Nhean, however, had long since accepted that possibility.
“Tell me about the Dawning. We have reason to believe it wasn’t destroyed the way we thought it was. You always moved with it. Where did it go this time? Why were you there, where it should have been?”
She crossed her arms and stared at him, and his irritation grew.
“Do you understand why you are here?”
Nothing.
“You are here because you have a key to something that could save humanity. Do you understand? We have been given the keys to spread ourselves across the universe, and yet we are watched, we are limited, we are caged.”
Still nothing.
“Did you know that humanity has often had labs like the one you grew up in?”
Her eyes grew wary.
“We didn’t do the things like what were done to you.” He paused, his desire for accuracy at war with his best interests. “Usually,” he conceded. “We studied things like propulsion, agriculture, military development—anything and everything. Do you know what we study now?” He waited until she shook her head. “Nothing,” he told her flatly. “We study nothing. The Telestines believe that any innovation will lead us to war against them. It’s impossible to stop all of it, of course—there’s always a mechanic somewhere that can make a spaceship run better. And designing new rudimentary nuclear missiles has been a priority for Walker. But it’s better for them to feed us these things, to squash the universities and laboratories we build, than it is for them to deal with a populace that can think and invent for itself. Meanwhile, they keep inventing. Do you know all of the experiments they performed on humans in that lab, or just the ones they did on you?”
She sat rigid. He knew he was giving her more information than Walker would have been comfortable with. But before information, came trust. And barring trust … enhanced questioning.
“It occurs to me to wonder: do you know how they make human slaves? The ones some of us call Drones?”
The wariness grew.
“I don’t think you do. You’re clearly not one of those. So, let me tell y
ou. They’re bred in tanks. There’s nothing wrong with that, of course—just an old-fashioned revulsion. Humans can be quite primitive in some ways, wouldn’t you say?”
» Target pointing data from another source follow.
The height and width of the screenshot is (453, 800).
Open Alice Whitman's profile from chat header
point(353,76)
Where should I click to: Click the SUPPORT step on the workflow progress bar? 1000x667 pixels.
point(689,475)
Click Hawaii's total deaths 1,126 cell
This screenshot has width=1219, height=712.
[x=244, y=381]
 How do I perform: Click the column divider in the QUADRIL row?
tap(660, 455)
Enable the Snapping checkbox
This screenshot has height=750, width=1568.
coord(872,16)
She said nothing to that, and it occurred to him to wonder if tank breeding seemed normal to her. What would a person raised in that environment think of normal birth? The thought was intriguing.
Not important.
“But the humans made in those labs don’t come out like other humans. It’s hard to know what it is—genetic engineering, gene selection, drugs. It’s one of the things we could study if we had the facilities for it, but to be honest with you, I’m not sure I’d want us knowing. The how of it isn’t important, though. They’re ... docile. Very docile. Drugged after birth, at least, if not before. Even when they aren’t, they don’t do much of anything unless they’re told. They can’t fend for themselves—their will to survive, the same will that makes it possible for us to live on orbital stations and hostile planets, is practically non-existent. The first ones we rescued off of Earth were a tremendous failure. After the second group, we knew it hadn’t been a fluke. They’re all like that.”
She looked away. Her lips were pressed together. He was getting under her skin at last.
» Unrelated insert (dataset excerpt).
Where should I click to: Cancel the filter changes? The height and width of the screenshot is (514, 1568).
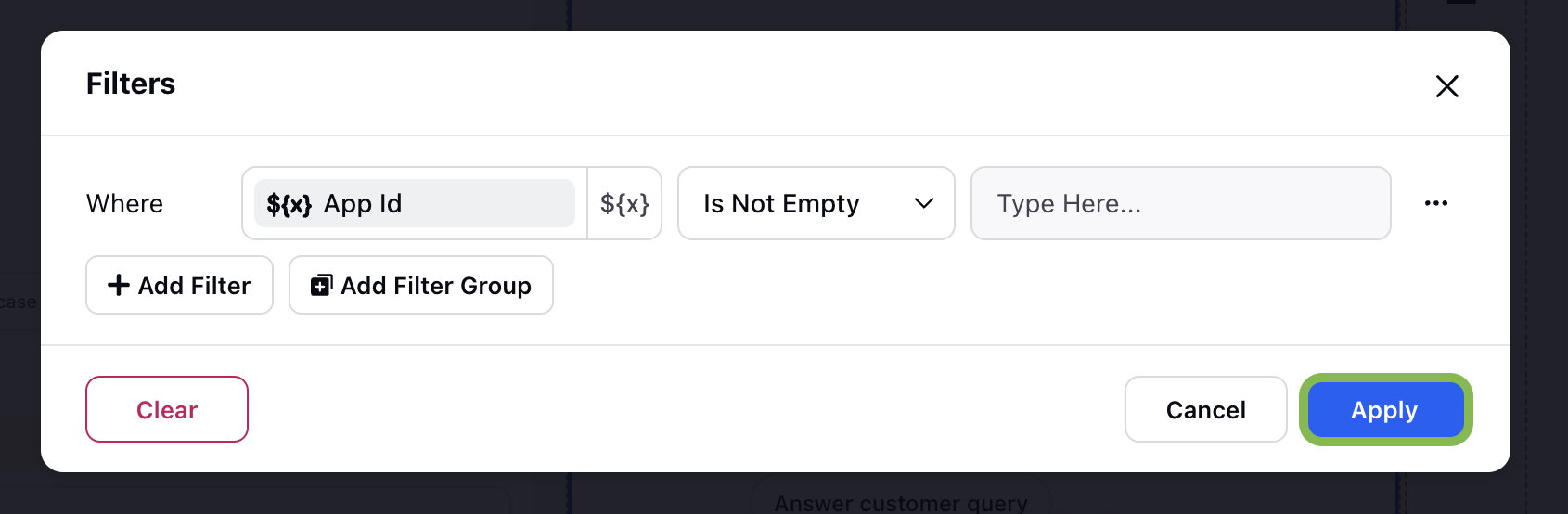(1205, 409)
“You aren’t like that,” Nhean said.
Her head jerked up.
“Were you grown in their labs, or were you taken from human parents?”
Nothing. She looked down at her hands.
“You’ve been trained to use their technology, haven’t you?”
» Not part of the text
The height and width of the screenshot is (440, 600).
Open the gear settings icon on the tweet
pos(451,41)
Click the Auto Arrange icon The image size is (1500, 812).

Her head shook, but there was no truth there.
“Why, exactly, don’t you trust me?”
She only met his eyes briefly before looking away, but her gaze was defiant now.
“You know what they did to you, don’t you? Even if you were asleep, the scars should tell you. You’re full of machinery.”
She sat back, arms crossed.
So she did know.
“Although it appears to be inert,” Nhean observed. He tried to keep the irritation from his voice now. He had scanned her surreptitiously, pored over the data as many times as he could, and he still could not figure out what the Telestines had put in her. For all he could tell, it was simply an enhanced skeleton.